[R] prop.test or chisq.test ..?

Dylan Beaudette dylan.beaudette at gmail.com
Tue Feb 27 02:36:30 CET 2007


Hi everyone,

Suppose I have a count the occurrences of positive results, and the total 
number of occurrences:


pos <- 14
total <- 15

testing that the proportion of positive occurrences is greater than 0.5 gives 
a p-value and confidence interval:

prop.test( pos, total, p=0.5, alternative='greater')

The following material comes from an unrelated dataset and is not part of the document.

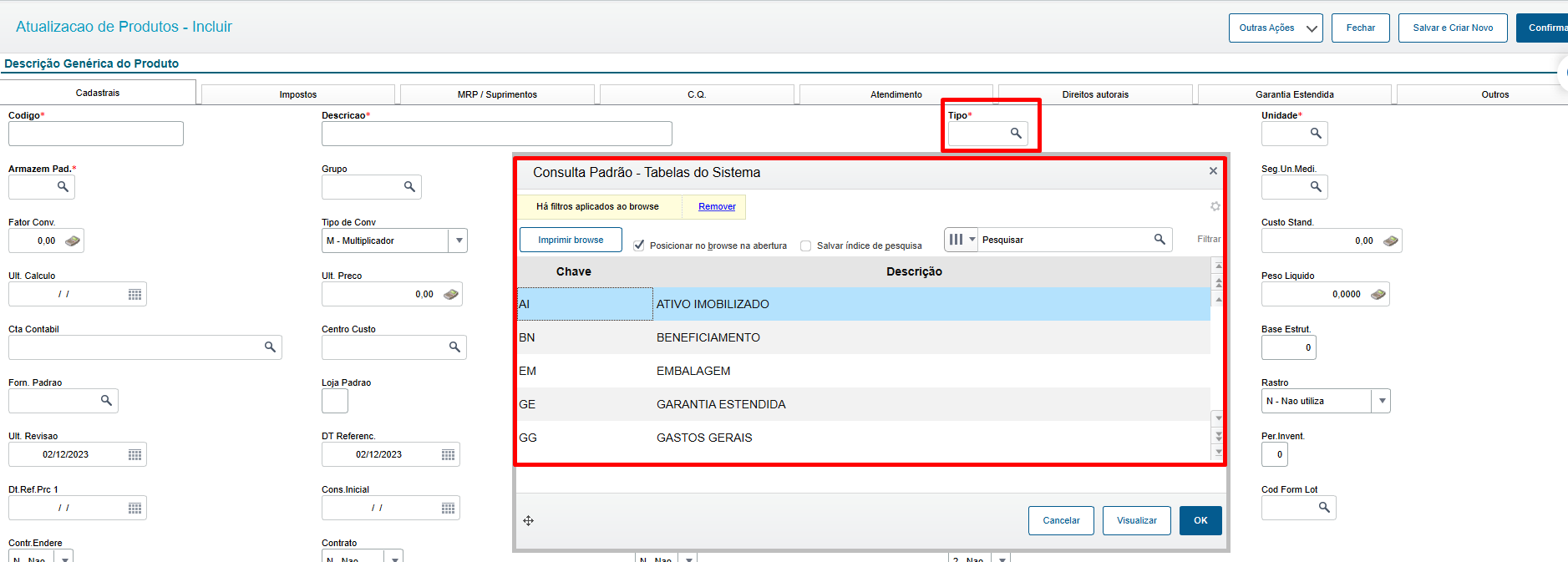The height and width of the screenshot is (562, 1568).
Task: Select the EMBALAGEM row in the table
Action: (x=693, y=371)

        1-sample proportions test with continuity correction

data:  14 out of 15, null probability 0.5 
X-squared = 9.6, df = 1, p-value = 0.0009729
alternative hypothesis: true p is greater than 0.5 
95 percent confidence interval:
 0.706632 1.000000 
sample estimates:
        p 
0.9333333


My question is how does the use of chisq.test() differ from the above 
operation. For example:

chisq.test(table( c(rep('pos', 14), rep('neg', 1)) ))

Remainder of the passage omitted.